Accade così che il Palazzo Aragonese, distante circa cinquanta miglia da Napoli, attraversa «passaggi di consegna» che vedono i nomi di importanti dinastie del territorio: gli Aragonesi, gli Orsini, i Della Tolfa, i Pignatelli, Spinelli, Passaro, Bologna, Caracciolo, Saluzzo e infine i baroni Compagna. Accade ancora una volta che ci si ritrovi a fare un giro a Palazzo nel 1600 «di fronte all’ingresso padronale, che ha ai suoi lati due torri che con la loro maestosa imponenza si affaccia sulle campagne circostanti, dominandole». Oppure ci si ritrova a sorvolare sui boschi circostanti con l’aquila reale o con il girifalco, il falcone gentile, lo smeriglio e il falco lanario per rivivere insieme al “popolo” quella che, già prima della caduta dell’Impero Romano, era conosciuta come “caccia col falcone”. E la narrazione continua tra la cronologia dei signori di Palma, la sua popolazione e il famoso aneddoto degli otto medaglioni del Palazzo Aragonese la cui vicenda fu «la molla che fece scattare l’interesse delle istituzioni riguardo alle bellezze artistiche custodite nel Palazzo, assumendo un’importanza di carattere nazionale». Un’ultima scena, infine, ci avvia alla conclusione facendoci salire - «una grande scala, un corridoio ampio, infine una sala enorme impreziosita da tendaggi dorati che scendevano dalle finestre come ali di angeli» per raccontarci ancora di storie e di amori che nascono tra sguardi d’intesa, calici alzati e commedie teatrali. E con le mani ferme sui fianchi, eccoci a guidare un «ballo sontuoso» che, seppur alla dovuta distanza, dona quel fascino che cancella qualsiasi imbarazzo e riporta anche noi alle tante fantasticherie personali dove siamo tutti, per un po', la contessina Isabella o il fratello Nicola mentre «con un senso di contentezza nel cuore, ma anche di stanchezza nelle membra» ritorniamo dolcemente – ognuno – vero il proprio palazzo.

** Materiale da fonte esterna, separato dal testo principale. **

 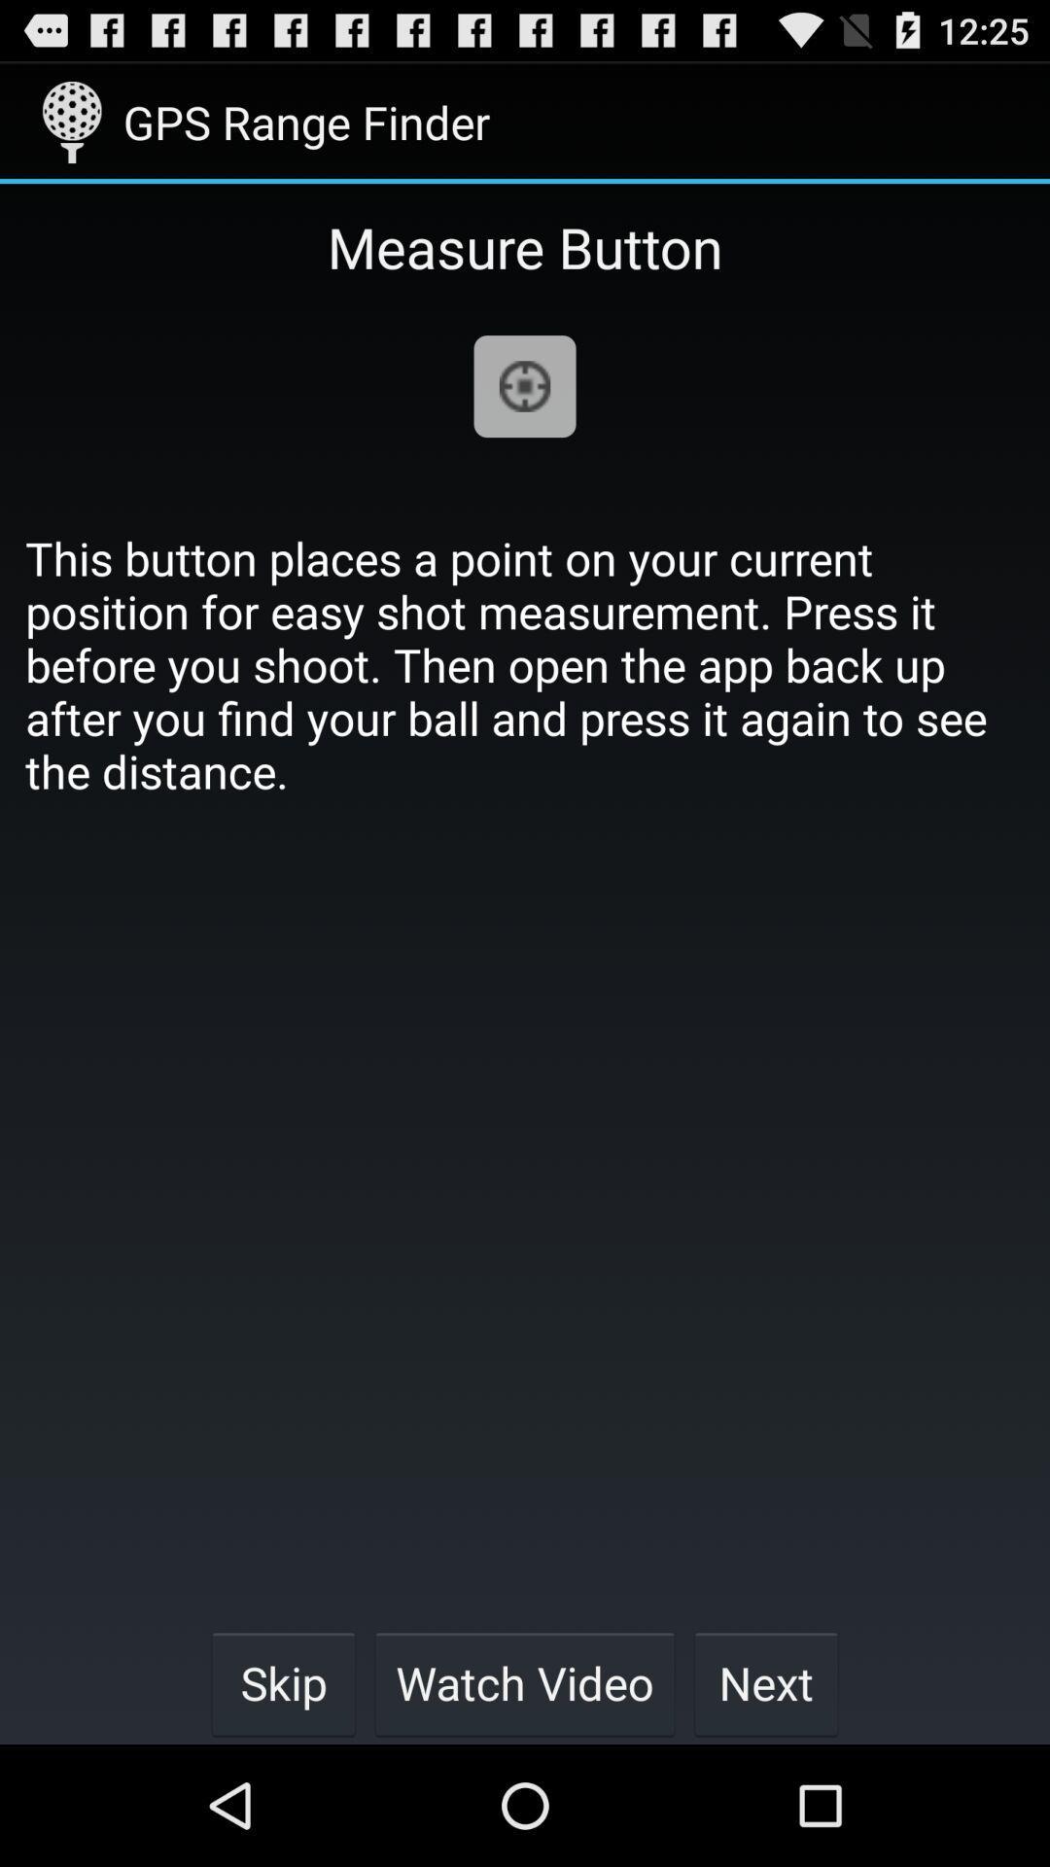 What do you see at coordinates (765, 1682) in the screenshot?
I see `icon next to watch video icon` at bounding box center [765, 1682].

«D’altra parte, non posso reggere tanti pensieri tutti insieme… ho già tutte queste foglie di palma che premono sulla mia testa… ho un prurito. Quindi – disse Giulivo – ciancio alle bande! Monta in groppa e sii pronto a partire» – come diremmo anche noi per non perderci questo piccolo viaggio in un passato comune.